Combine linear models of different sets of data.

267 Views Asked by At

I'm working on a large data set D that can be partitioned into some disjoint subsets D1, D2, ..., Dn. For each subset Di, I have a linear model Mi that minimizes the residual error for data in Di.

  1. Is there any way to create a combined model M using parameters of Mi's such that M minimizes the residual error for data in D = D1 + D2 + ... + Dn? I don't want to recompute the model parameters for scratch because it is time-consuming.

  2. Assume I have the linear model M for some data set D, and another model M' for a sub data set D' of D. Is there any way to create a reduced model M'' using parameters of M and M' such that M'' minimizes the residual error for data in D'' = D - D'?
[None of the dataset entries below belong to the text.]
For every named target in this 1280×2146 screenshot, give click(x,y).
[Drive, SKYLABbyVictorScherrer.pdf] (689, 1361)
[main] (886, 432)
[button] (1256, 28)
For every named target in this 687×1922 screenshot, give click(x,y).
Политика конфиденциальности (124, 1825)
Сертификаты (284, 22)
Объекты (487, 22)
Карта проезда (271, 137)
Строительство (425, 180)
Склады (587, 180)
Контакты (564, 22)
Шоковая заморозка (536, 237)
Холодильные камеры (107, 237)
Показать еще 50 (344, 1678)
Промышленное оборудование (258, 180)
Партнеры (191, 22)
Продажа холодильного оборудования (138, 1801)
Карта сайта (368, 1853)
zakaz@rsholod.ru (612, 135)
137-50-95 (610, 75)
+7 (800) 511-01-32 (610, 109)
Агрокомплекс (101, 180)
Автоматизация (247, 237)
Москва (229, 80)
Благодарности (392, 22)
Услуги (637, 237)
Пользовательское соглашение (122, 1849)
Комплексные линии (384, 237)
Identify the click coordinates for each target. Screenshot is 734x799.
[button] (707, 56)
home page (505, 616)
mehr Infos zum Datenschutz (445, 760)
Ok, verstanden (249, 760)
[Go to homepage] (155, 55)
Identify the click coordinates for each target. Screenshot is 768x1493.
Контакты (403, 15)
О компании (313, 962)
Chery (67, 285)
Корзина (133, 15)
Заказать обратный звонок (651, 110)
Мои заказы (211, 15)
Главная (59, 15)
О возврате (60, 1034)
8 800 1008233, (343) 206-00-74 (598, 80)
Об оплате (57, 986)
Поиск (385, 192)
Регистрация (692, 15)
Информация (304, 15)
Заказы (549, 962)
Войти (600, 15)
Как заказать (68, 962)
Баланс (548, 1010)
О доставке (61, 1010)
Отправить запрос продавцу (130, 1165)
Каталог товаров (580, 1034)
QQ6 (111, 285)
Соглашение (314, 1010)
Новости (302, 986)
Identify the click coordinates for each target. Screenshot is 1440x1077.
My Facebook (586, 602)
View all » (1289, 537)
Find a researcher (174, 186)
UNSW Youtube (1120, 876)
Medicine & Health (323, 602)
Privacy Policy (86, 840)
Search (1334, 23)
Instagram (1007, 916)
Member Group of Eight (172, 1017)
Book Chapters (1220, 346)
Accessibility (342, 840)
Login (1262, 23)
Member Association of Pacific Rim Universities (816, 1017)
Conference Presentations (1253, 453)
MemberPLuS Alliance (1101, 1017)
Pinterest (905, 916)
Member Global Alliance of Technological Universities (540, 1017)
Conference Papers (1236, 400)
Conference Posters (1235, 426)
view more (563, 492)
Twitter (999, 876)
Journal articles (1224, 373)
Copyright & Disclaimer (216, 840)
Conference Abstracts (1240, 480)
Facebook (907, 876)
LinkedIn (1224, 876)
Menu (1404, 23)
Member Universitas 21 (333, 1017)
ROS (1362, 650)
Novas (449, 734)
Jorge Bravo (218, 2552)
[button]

Any help would be appreciated!! Thanks!

1

There are 1 best solutions below

0
On

Almost the same question was asked on yesterday. I shall basically repeat myself; it is a suggestion based on similar previous experience.

Say that for three independent sets A, B and C , you built linear regressions $Y=a_1 + b_1 X$, $Y=a_2 + b_2 X$ and $Y=a_3 + b_3 X$; now you want to consider the data coming from the union of A, B and C.

In a first step, I should perform a multilinear regression using as a model
$$Y = a + b Z + c X + d X Z$$ introducing a variable Z which would be given a value of $1$ if the data point belongs to set A, $2$ if the data point belongs to set B or $3$ if the data point belongs to set C. Now, the standard analysis could apply to check if, yes or no, parameters $b$ and $d$ are statiscally significant. If they are, then using the union of the three sets could not be done.

I am afraid you could not avoid reworking the matrices if you need more than the coefficients $a$ and $b$ of the regression.

If you just need coefficients $a$ and $b$ for the overall regression, using normal equations allow to reuse the terms used in each regression to compute them at almost no extra cost.